Are they useful for anything else, though? For example, if I wanted to get the second symbol in a string, how would I do that?

# Andrea Giammarchi (11 months ago)

so it's a for/of with a break when it finds a code point? if that's the only use case I'd like to have an example of how convenient it is. I am just wondering, not saying is not useful (trying to understand when/where/why I'd like to use .at())

# Allen Wirfs-Brock (11 months ago)

On Oct 18, 2013, at 10:53 PM, Domenic Denicola wrote:

On 19 Oct 2013, at 01:12, "Mathias Bynens" <mathias at qiwi.be> wrote:

String.prototype.codePointAt or String.prototype.at come in handy in case you only need to get the first code point or symbol in a string, for example.

Are they useful for anything else, though? For example, if I wanted to get the second symbol in a string, how would I do that?

We discussed the utility of 'codePointAt' in the context of Norbert's full Unicode support proposal. At that time we concluded that it was something we needed. I don't see any new evidence that suggests that we need to reopen that decision at this point in the process.

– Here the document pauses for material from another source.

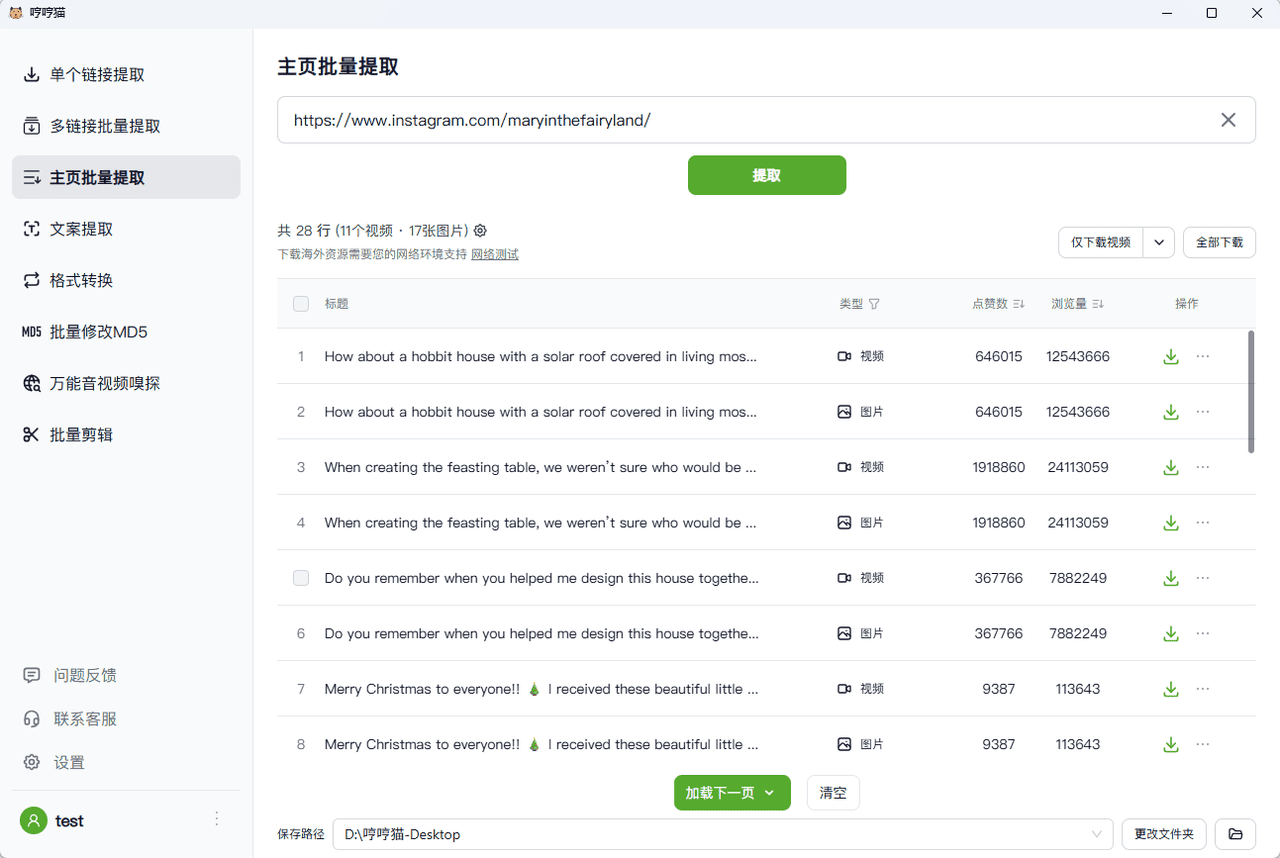The height and width of the screenshot is (858, 1280).
Task: Expand the save path dropdown
Action: point(1097,834)
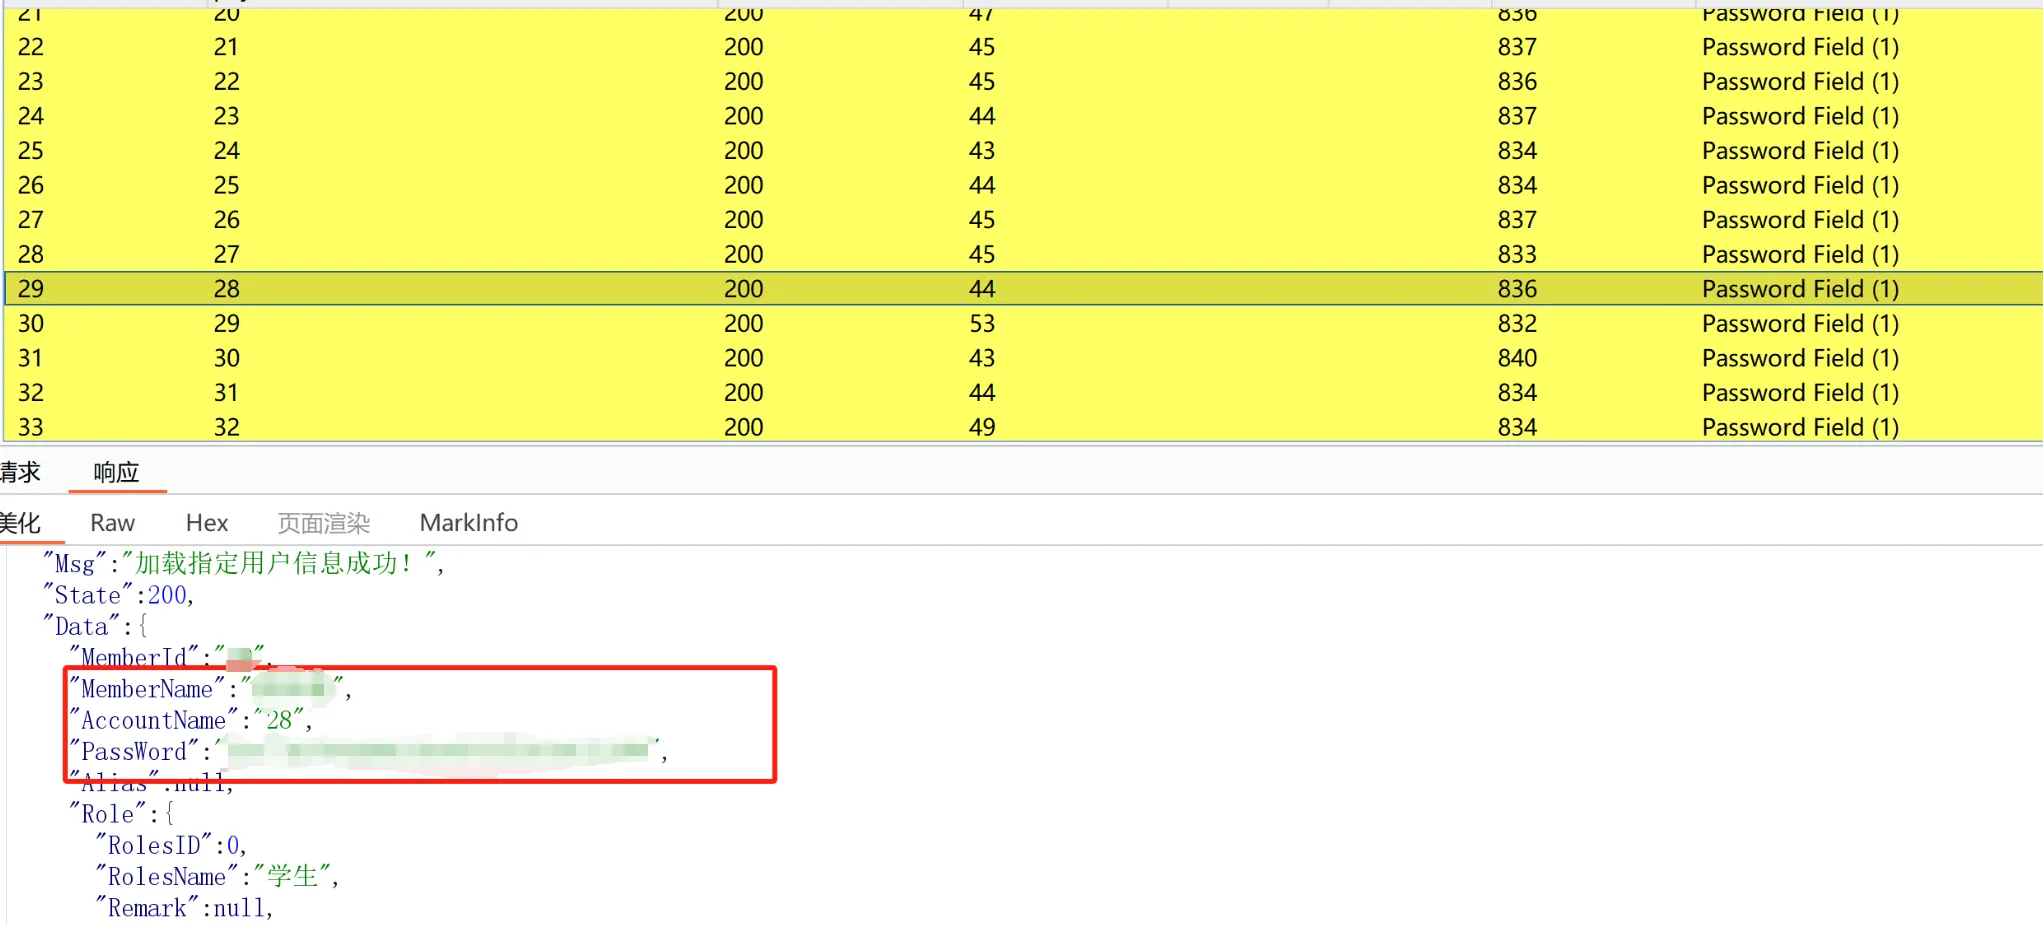Select the 页面渲染 render tab

(323, 523)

The utility of a hypothetical 'at' method is presumably exactly that of 'codePointAt'.

str.at(p)

would just be a convenience for expressing

String.fromCodePoint(str.codePointAt(p))

So the real question is probably, how common is that use case.

It's relatively easy using 'at' do a for loop over the characters of a string using 'at'. Something like:

let c = '';
for (let p=0; p<str.length; p+=c.length) {
   c = str.at(p);
   ...
}

although, a for-of would be better in most cases:

for (let c of str)

The use case that we don't support well is any sort of back wards iteration of the characters of a string. We don't current have an iterator specified to do it, nor do we have a one stop way to test whether we at looking at the trailing surrogate of a surrogate pair.

# Allen Wirfs-Brock (11 months ago)

On Oct 18, 2013, at 4:22 PM, André Bargull wrote:

That does not seem to be too useful:

js> String.fromCodePoint(Uint32Array.from("\u{1d306}\u{1d306}\u{1d306}")[1])
"\u0000"

right, it would need to be

String.fromCodePoint(Uint32Array.from( '𝌆𝌆𝌆', s=>s.codePointAt(0))[1])

According to norbertlindenberg.com/2012/05/ecmascript-supplementary-characters/index.html#String, String.prototype[@@iterator] does not return plain code points, but the String value for the code point.

yes, that's correct and how I have it spec'ed in rev20

# Bjoern Hoehrmann (11 months ago)

Allen Wirfs-Brock wrote:

The utility of a hypothetical 'at' method is presumably exactly that of 'codePointAt'.

str.at(p)

would just be a convenience for expressing

String.fromCodePoint(str.codePointAt(p))

So the real question is probably, how common is that use case.

Certainly not common enough to warrant a two-character method on the native string type. Odds are people will use it incorrectly in an attempt to make their code look concise, not understanding that it'll retrieve a substring of .length 1 or 2, possibly consisting of a lone surrogate, based on a 16 bit index that might fall in the middle of a character; the problematic cases are fairly rare, so it's hard to notice improper use of .at in automated testing or in code review.

# Mathias Bynens (11 months ago)

On 19 Oct 2013, at 12:15, Bjoern Hoehrmann <derhoermi at gmx.net> wrote:

Certainly not common enough to warrant a two-character method on the native string type. Odds are people will use it incorrectly in an attempt to make their code look concise […]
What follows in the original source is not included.